Le 14 février 1945, le capitaine Antoine Allard, 24 ans, décolle de Tavaux, près de Dôle, où s’est installé le Groupe de chasse 1/4 Navarre, aux commandes de son P-47 Thunderbolt pour une mission dans le secteur de Baden Baden. Son unité a la tâche, depuis juillet 1944, d’harceler les troupes allemandes alors en retraite.

Malheureusement, le jeune aviateur ne reviendra pas. Au cours du vol, selon les témoignages, il entre en collision avec son ailier (le sous-lieutenant de Pradel?)… Son P-47 s’écrase dans un verger, Ottersweier, une localité du Bade-Wurtemberg, en Allemagne. Il n’a pas pu sauter en parachute, contrairement à son équipier, qui sera fait prisonnier.

Depuis, et alors que le lieu de la chute de son appareil était connu depuis 70 ans, rien n’avait été fait pour exhumer les restes du pilote français jusqu’au 8 août 2015.

Des fouilles, organisée à l’initiative de Uwe Benkel, qui s’est donné pour tâche de retrouver les restes des pilotes disparus en Allemagne, ont permis de faire remonter à la surface les restes du P-47 et la dépouille du capitaine Allard, alors enfouis sous 4 mètres de terre. Des réservistes allemand étaient présents, de même qu’une délégation de l’Escadron de chasse 1/3 Navarre.

Âgé de 7 ans au moment des faits dont il fut un témoin direct, Werner Doll, un habitant d’Ottersweier, a raconté à l’agence de presse DPA qu’il adressait « quelques mots » au capitaine Allard chaque fois qu’il passait devant le lieu où son avion s’était écrasé.

S’agissant du capitaine Allard, on ne sait que peu de choses, si n’est qu’il était né en septembre 1920 à Paris.

À partir de sa création jusqu’à la fin de la guerre, le GC 1/4 Navarre aura perdu 16 pilotes. Ses pertes augmentèrent significativement à partir du moment où il laissa ses avions P-39 pour les P-47 Thunderbolt, en juillet 1944.

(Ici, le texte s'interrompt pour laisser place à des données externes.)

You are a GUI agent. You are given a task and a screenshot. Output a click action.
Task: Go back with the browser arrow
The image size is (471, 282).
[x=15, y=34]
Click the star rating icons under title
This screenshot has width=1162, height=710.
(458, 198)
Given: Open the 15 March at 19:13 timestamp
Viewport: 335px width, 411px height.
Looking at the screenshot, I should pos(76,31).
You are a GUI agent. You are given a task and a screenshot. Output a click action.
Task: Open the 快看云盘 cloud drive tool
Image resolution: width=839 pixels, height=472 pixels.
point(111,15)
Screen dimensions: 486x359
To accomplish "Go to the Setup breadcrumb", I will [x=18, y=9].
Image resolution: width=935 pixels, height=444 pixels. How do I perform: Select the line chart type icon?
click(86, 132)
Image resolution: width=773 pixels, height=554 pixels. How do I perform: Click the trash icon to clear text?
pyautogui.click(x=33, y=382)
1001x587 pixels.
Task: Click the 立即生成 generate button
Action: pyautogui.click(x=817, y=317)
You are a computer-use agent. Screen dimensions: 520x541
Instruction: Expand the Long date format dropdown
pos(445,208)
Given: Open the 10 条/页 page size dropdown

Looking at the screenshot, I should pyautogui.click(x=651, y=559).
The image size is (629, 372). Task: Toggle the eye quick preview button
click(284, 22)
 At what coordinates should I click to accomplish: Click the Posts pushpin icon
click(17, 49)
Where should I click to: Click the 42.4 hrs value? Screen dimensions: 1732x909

Devant alors effectuer des missions d’attaque au sol, plusieurs de ses appareils furent en effet abattus par la « flak », c’est à dire la DCA allemande. Au total, le groupe aura effectué 2.826 sorties pour 6.240 heures de vol pour un bilan éloquent, avec la destruction de 120 locomotives, 1.419 wagons, 342 camions, 250 autres véhicules, 88 péniches, 2 centrales électriques et 1 bateau.